Basic Geographically Weighted Regression (GWR)

Mathematical Foundation

For a dataset of \(n\) samples and \(p\) independent variables, the basic GWR model at sample \(i\) is defined as:

\[y_i = \beta_{i0} + \sum_{k=1}^{p} \beta_{ik} x_{ik} + \varepsilon_i\]

where:

  • \(y_i\) is the dependent variable,

  • \(x_{ik}\) is the \(k\)-th independent variable,

  • \(\beta_{ik}\) is the \(k\)-th coefficient,

  • \(\beta_{i0}\) is the intercept,

  • \(\varepsilon_i \sim \mathcal{N}(0, \sigma^2)\) is the random error.

The locally weighted least-squares estimator of the coefficients is:

\[\hat{\boldsymbol{\beta}}_i = \left( \mathbf{X}^\top \mathbf{W}_i \mathbf{X} \right)^{-1} \mathbf{X}^\top \mathbf{W}_i \mathbf{y}\]

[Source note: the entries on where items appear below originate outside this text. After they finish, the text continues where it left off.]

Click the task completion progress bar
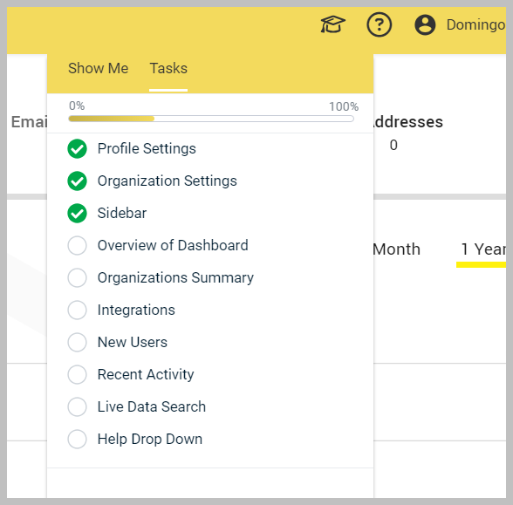Screen dimensions: 513x505 coord(211,119)
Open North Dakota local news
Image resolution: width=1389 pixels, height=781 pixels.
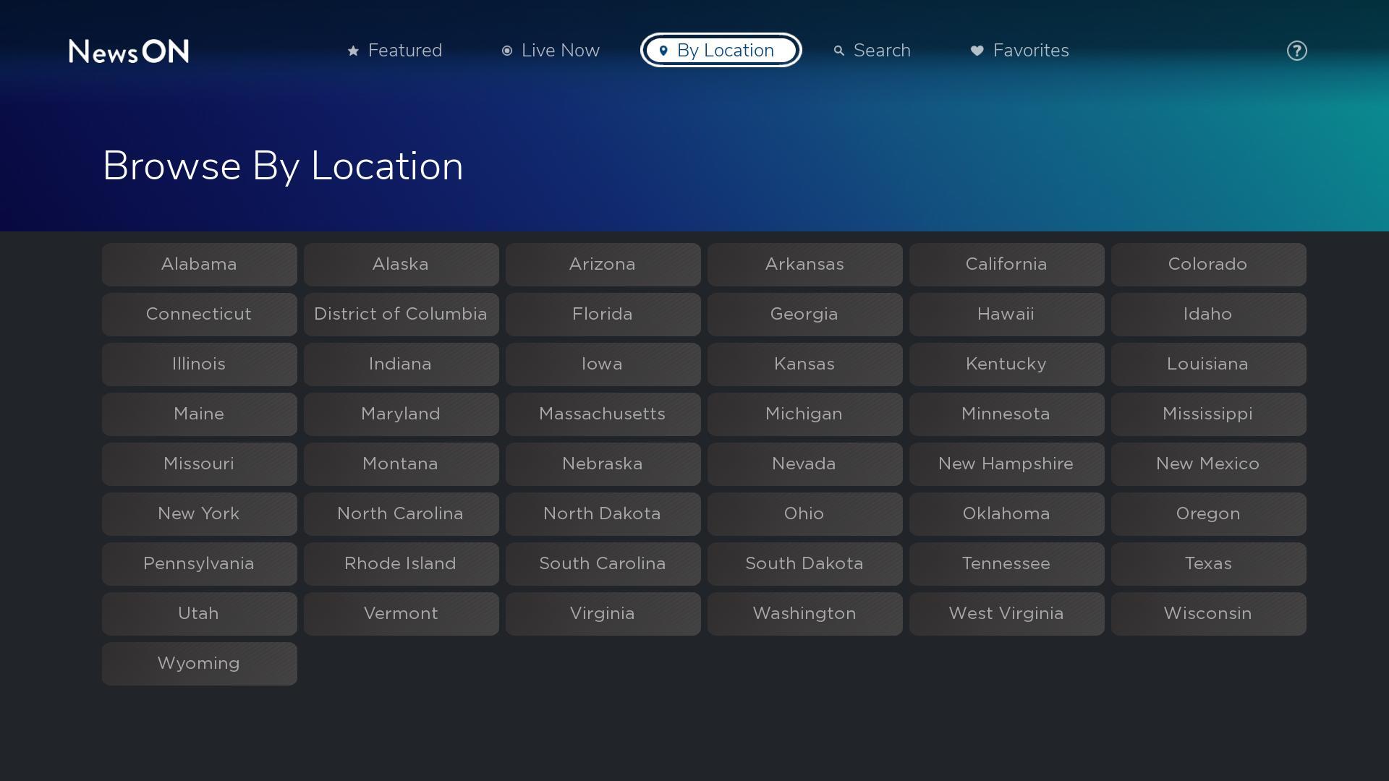pyautogui.click(x=603, y=513)
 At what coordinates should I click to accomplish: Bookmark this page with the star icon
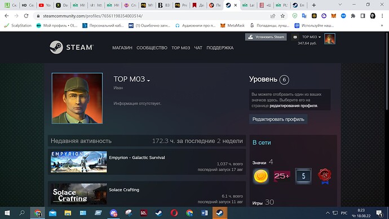pyautogui.click(x=282, y=16)
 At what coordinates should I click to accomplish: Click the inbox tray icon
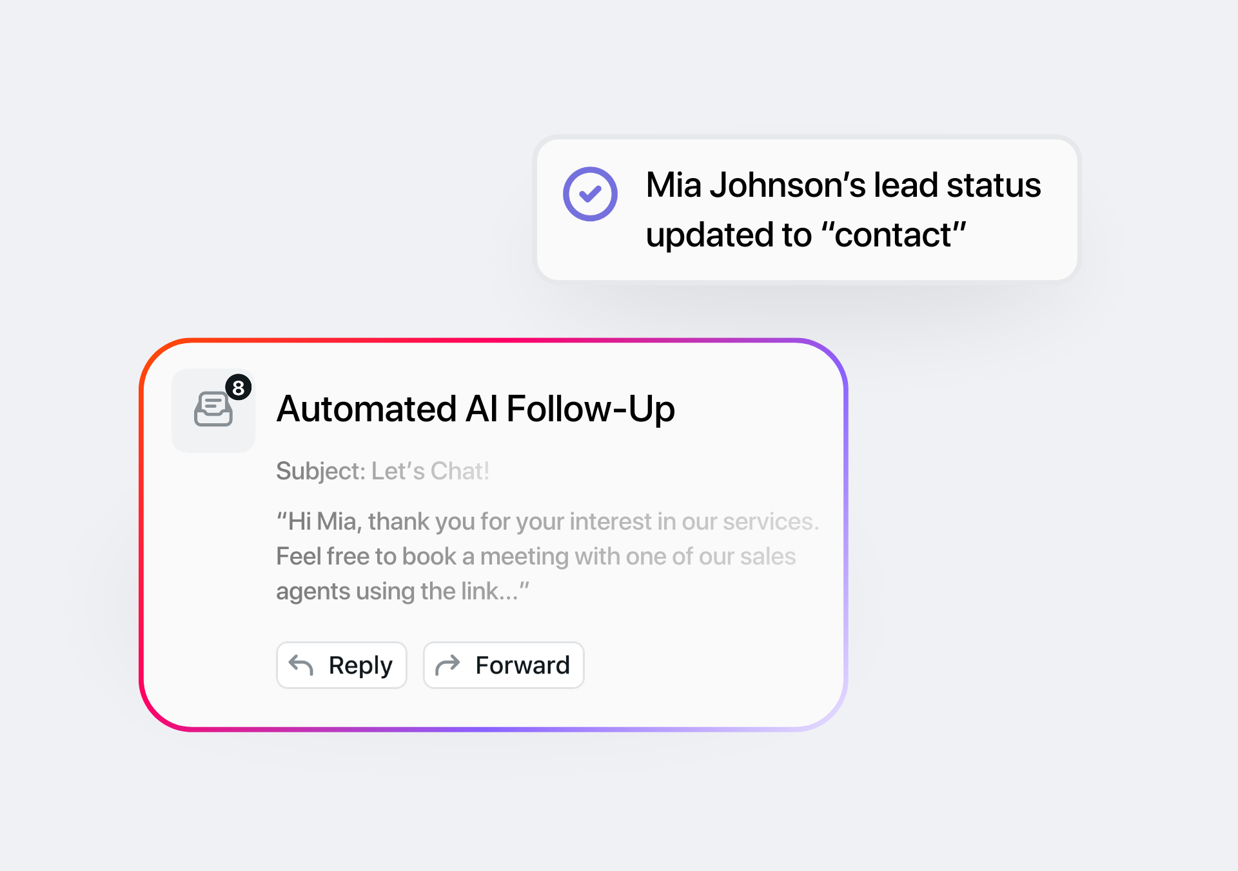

where \(\mathbf{W}_i = \operatorname{diag}(w_{i1}, w_{i2}, \dots, w_{in})\) is the spatial weighting matrix. Each \(w_{ij}\) is computed by a kernel function \(k(d_{ij}; b)\) based on the distance from sample \(i\) to sample \(j\).

Diagnostic Information

After fitting, the algorithm computes the following diagnostics:

Metric

Meaning

Key

RSS

Residual sum of squares \(\sum (y_i - \hat{y}_i)^2\)

diagnostic['RSS']

AICc

Corrected Akaike information criterion (smaller is better)

diagnostic['AICc']

ENP

Effective number of parameters

diagnostic['ENP']

EDF

Effective degrees of freedom

diagnostic['EDF']

Coefficient of determination

diagnostic['RSquare']

Adjusted R²

Adjusted R-squared

diagnostic['RSquareAdjust']

Key Parameters

Parameter

Description

Default

weight

A single bandwidth weight shared by all variables

Required

distance

The distance metric to use

CRSDistance()

has_intercept

Whether to include an intercept term

True

fit(optimize_bw=...)

Auto-select bandwidth: CV or AIC

None

fit(optimize_var=...)

Auto-select variables via forward selection: AIC change threshold

None

Code Examples

Basic Usage

from pygwmodel import GWRBasic, BandwidthWeight, CRSDistance

algorithm = GWRBasic(
    data,
    depen_var="PURCHASE",
    indep_vars=["FLOORSZ", "UNEMPLOY", "PROF"],
    weight=BandwidthWeight(36.0, adaptive=True),
    distance=CRSDistance()
).fit()

# View diagnostic information
print(algorithm.diagnostic['RSquare'])      # 0.708
print(algorithm.diagnostic['AICc'])          # 2448.27

# Get the result layer (GeoDataFrame)
result = algorithm.result_layer
print(result.columns)  # Intercept, FLOORSZ, ..., Intercept_SE, ..., fitted

Bandwidth Selection

algorithm = GWRBasic(data, y, x, BandwidthWeight(adaptive=True),
                     distance=CRSDistance()).fit(
    optimize_bw=GWRBasic.BandwidthSelectionCriterionType.CV
)
print(algorithm.weight.bandwidth)  # Optimised bandwidth: 67

Independent Variable Selection

algorithm = GWRBasic(data, y, x, BandwidthWeight(36.0, adaptive=True),
                     distance=CRSDistance()).fit(optimize_var=3.0)

# Variable combinations and their AICc values
for vars, aicc in algorithm.indep_var_select_criterions:
    print(f"{vars}: {aicc:.2f}")

print(algorithm.indep_vars)  # ['FLOORSZ', 'PROF'] — optimal subset

Prediction

prediction = algorithm.predict(new_data)
print(prediction.columns)  # Intercept, FLOORSZ, ..., y_hat, residual

References

  • Brunsdon, C., Fotheringham, A. S., & Charlton, M. E. (1996). Geographically weighted regression: a method for exploring spatial nonstationarity. Geographical Analysis, 28(4), 281-298.

  • Fotheringham, A. S., Brunsdon, C., & Charlton, M. (2002). Geographically weighted regression: the analysis of spatially varying relationships. John Wiley & Sons.